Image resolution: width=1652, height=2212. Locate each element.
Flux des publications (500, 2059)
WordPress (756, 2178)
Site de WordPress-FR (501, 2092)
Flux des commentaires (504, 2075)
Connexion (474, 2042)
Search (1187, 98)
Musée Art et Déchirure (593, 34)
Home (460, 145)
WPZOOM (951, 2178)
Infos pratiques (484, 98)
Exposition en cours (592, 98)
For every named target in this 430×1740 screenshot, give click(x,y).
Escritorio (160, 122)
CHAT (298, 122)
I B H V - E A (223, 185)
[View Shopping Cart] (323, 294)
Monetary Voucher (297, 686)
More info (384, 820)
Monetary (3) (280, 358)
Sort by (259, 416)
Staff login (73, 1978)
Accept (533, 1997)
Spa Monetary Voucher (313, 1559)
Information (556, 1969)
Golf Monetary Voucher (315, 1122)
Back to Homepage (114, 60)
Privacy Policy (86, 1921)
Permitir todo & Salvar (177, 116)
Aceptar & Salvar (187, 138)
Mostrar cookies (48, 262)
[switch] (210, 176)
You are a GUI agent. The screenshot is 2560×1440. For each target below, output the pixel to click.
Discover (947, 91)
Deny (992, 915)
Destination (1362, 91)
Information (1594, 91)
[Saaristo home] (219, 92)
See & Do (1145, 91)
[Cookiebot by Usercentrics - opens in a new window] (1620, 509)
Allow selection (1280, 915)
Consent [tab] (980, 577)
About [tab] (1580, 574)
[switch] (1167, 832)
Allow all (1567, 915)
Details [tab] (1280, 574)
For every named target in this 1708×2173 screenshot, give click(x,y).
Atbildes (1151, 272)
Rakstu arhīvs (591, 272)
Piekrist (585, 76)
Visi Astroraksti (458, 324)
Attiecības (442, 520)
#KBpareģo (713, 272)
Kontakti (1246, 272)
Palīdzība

------------------------------------

◆ **EXERCISE PROMPT**
The data should be written out again in full, exactly as it stands.

◆ **RESULT FOR THIS EXERCISE**
Image resolution: width=1652, height=2212. Locate each element.
Flux des publications (500, 2059)
WordPress (756, 2178)
Site de WordPress-FR (501, 2092)
Flux des commentaires (504, 2075)
Connexion (474, 2042)
Search (1187, 98)
Musée Art et Déchirure (593, 34)
Home (460, 145)
WPZOOM (951, 2178)
Infos pratiques (484, 98)
Exposition en cours (592, 98)
For every named target in this 430×1740 screenshot, give click(x,y).
Escritorio (160, 122)
CHAT (298, 122)
I B H V - E A (223, 185)
[View Shopping Cart] (323, 294)
Monetary Voucher (297, 686)
More info (384, 820)
Monetary (3) (280, 358)
Sort by (259, 416)
Staff login (73, 1978)
Accept (533, 1997)
Spa Monetary Voucher (313, 1559)
Information (556, 1969)
Golf Monetary Voucher (315, 1122)
Back to Homepage (114, 60)
Privacy Policy (86, 1921)
Permitir todo & Salvar (177, 116)
Aceptar & Salvar (187, 138)
Mostrar cookies (48, 262)
[switch] (210, 176)
You are a GUI agent. The screenshot is 2560×1440. For each target below, output the pixel to click.
Discover (947, 91)
Deny (992, 915)
Destination (1362, 91)
Information (1594, 91)
[Saaristo home] (219, 92)
See & Do (1145, 91)
[Cookiebot by Usercentrics - opens in a new window] (1620, 509)
Allow selection (1280, 915)
Consent [tab] (980, 577)
About [tab] (1580, 574)
[switch] (1167, 832)
Allow all (1567, 915)
Details [tab] (1280, 574)
For every named target in this 1708×2173 screenshot, give click(x,y).
Atbildes (1151, 272)
Rakstu arhīvs (591, 272)
Piekrist (585, 76)
Visi Astroraksti (458, 324)
Attiecības (442, 520)
#KBpareģo (713, 272)
Kontakti (1246, 272)
Palīdzība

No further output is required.